A desktop control tower for LLM workflows with branching and time-travel
AgentPilot wraps the chaos of multi-agent pipelines into a visual desktop app where you can branch, rerun, and schedule workflows from "every 5 minutes" to "every leap year."

What it does AgentPilot is a Python desktop app for building and running AI workflows. You assemble agents, code blocks, prompts, and tools into graphs where vertical members run in parallel. It chats with single LLMs or nested multi-member teams, saves everything into folders, and lets you branch conversations by editing and re-running any message or tool call.
The interesting bit
The branching model is the standout: instead of linear chat history, you can rewind to any point, tweak a message or code block, and rerun from there. Combined with reusable “blocks” (text snippets, code, or entire sub-workflows dropped via {block-name}), this turns prompt engineering into something closer to version-controlled scripting. The scheduler parsing “every 2nd Tuesday” via natural language is a nice touch, though it’s gated behind a premium tier.
Key highlights
- Graph workflows with parallel execution and infinitely nestable sub-workflows
- Branching chats: edit any message/tool/code and re-run from that point
- 100+ models via LiteLLM integration (OpenAI, Anthropic, Gemini, Ollama, etc.)
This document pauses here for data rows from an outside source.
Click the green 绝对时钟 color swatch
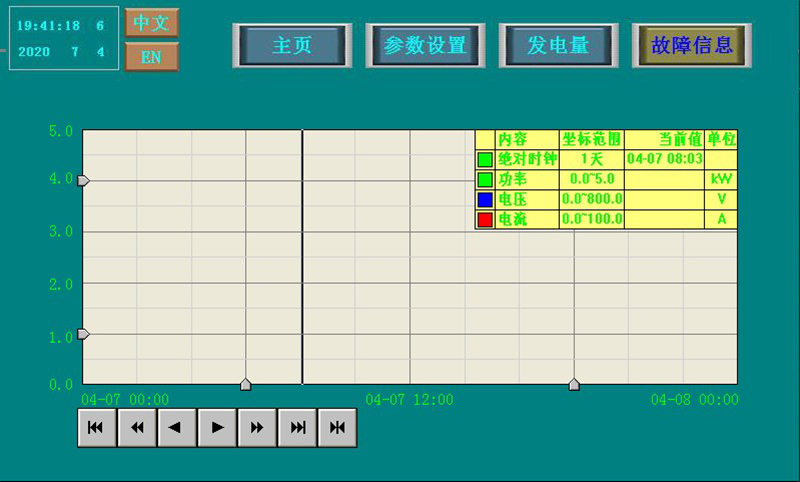This screenshot has height=482, width=800. [x=485, y=159]
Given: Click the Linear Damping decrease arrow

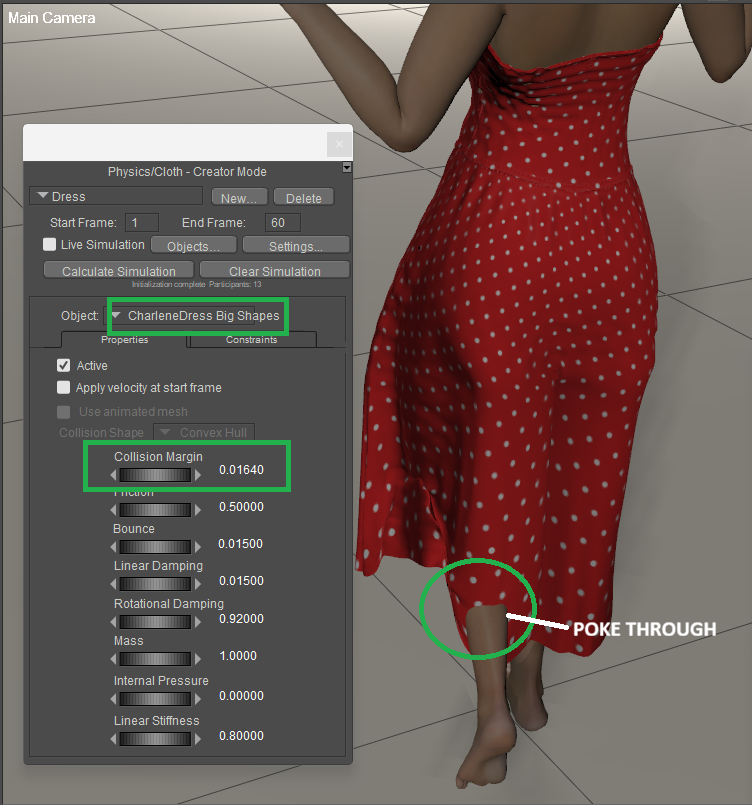Looking at the screenshot, I should pyautogui.click(x=114, y=584).
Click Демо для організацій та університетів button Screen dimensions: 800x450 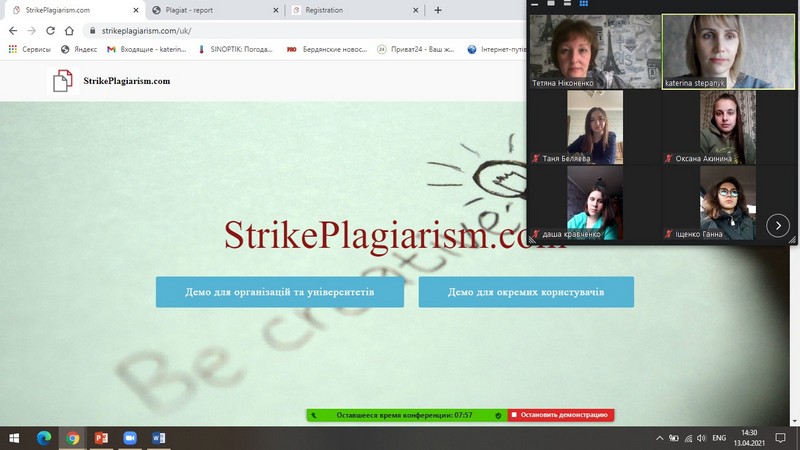279,292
- Code execution in 9 languages through Open Interpreter integration
- Structured outputs powered by Instructor library
- Runtime-editable parameters on tools create automatic branch points for iteration
- Custom UI framework for building config pages, hot-reloadable while the app runs
Caveats
- Several features are disabled or “coming soon”: CrewAI plugins, voice, AI-generated agents/pages
- Auto-run code can trigger unexpectedly if code is the last message in a chat
- Windows build requires console window visible due to an unresolved bug
- Linux venv creation fails to install pip in some cases
Verdict Worth a look if you want a visual, desktop-first alternative to coding agents in raw Python or YAML. Skip it if you need a mature, server-deployable orchestrator or if the half-built features (voice, CrewAI, AI generation) are dealbreakers for your use case.